Пока из всего сказанного можно вывести предварительное заключение, что комическое всегда прямо или косвенно связано с человеком. Неорганическая природа потому не может быть смешной, что она не имеет с человеком ничего общего.
Здесь надо поставить вопрос: в чем состоит специфическое отличие неорганической природы от человека? Ответ можно дать совершенно точный; человек отличается от неорганической природы наличием у него духовного начала, понимая под этим интеллект, волю и эмоции. Так пока чисто логическим путем мы приходим к предположению, что смешное всегда как-то связано именно со сферой духовной жизни человека. На первый взгляд это может показаться сомнительным. Ведь человек часто бывает смешон своим внешним видом (лысина и пр.) Однако факты все же показывают, что это все же так.
Приведенные наблюдения позволяют внести некоторую поправку в наблюдения о комизме животных. Комизм в области умственной жизни возможен только для человека, но комизм в проявлении эмоциональной и волевой жизни возможен и в мире животных. Так, если огромный и сильный пес вдруг обращается в бегство от маленькой и храброй кошки, которая оборачивается к преследующему ее псу, то это вызывает смех, потому что напоминает такое, что возможно и между людьми.
Отсюда, между прочим, видно, что утверждение некоторых философов, будто животные смешны своим автоматизмом, определенно ошибочно. Такое утверждение — перенесение теории Бергсона на мир животных.
Что комизм связан непременно с духовной жизнью человека, высказывается пока предварительно и гипотетически.

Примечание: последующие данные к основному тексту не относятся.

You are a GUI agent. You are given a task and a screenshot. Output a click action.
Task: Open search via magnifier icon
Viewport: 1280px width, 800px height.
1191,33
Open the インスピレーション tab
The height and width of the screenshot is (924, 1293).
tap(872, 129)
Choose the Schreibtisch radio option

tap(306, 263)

В этой связи возникает вопрос: могут ли быть смешными вещи? На первый взгляд может казаться, что вещи никак смешными быть не могут. Это отмечали и некоторые мыслители. Так, например, Кирхманн считает, что в основе комического всегда лежат какие-нибудь нелепые поступки. Но так как вещи поступков совершать не могут, они не могут быть и комическими. Он пишет: «Так как комическое может развиться только из нелепых действий, то из этого с очевидностью вытекает, что безжизненные вещи никогда не могут быть смешными». Чтобы вещь стала смешной, человек, как думает Кирхманн, при помощи своей фантазии должен превратить ее в живое существо. «Безжизненные вещи только тогда могут стать смешными, когда фантазия возвысит их до жизни и личности» (Kirchmann, II, 44). Легко убедиться, что это совершенно неверно. Вещь может оказаться смешной в том случае, если она сделана человеком и если человек, сделавший эту вещь, невольно отразил в ней какие-то недостатки своей натуры: нелепая мебель, какие-нибудь необыкновенные шляпы или наряды могут вызвать смех. Это происходит потому, что на них отпечатался вкус их создателей, который не совпадает с нашим вкусом. Таким образом, смешное в вещах тоже связано непременно с некоторым проявлением духовной деятельности человека.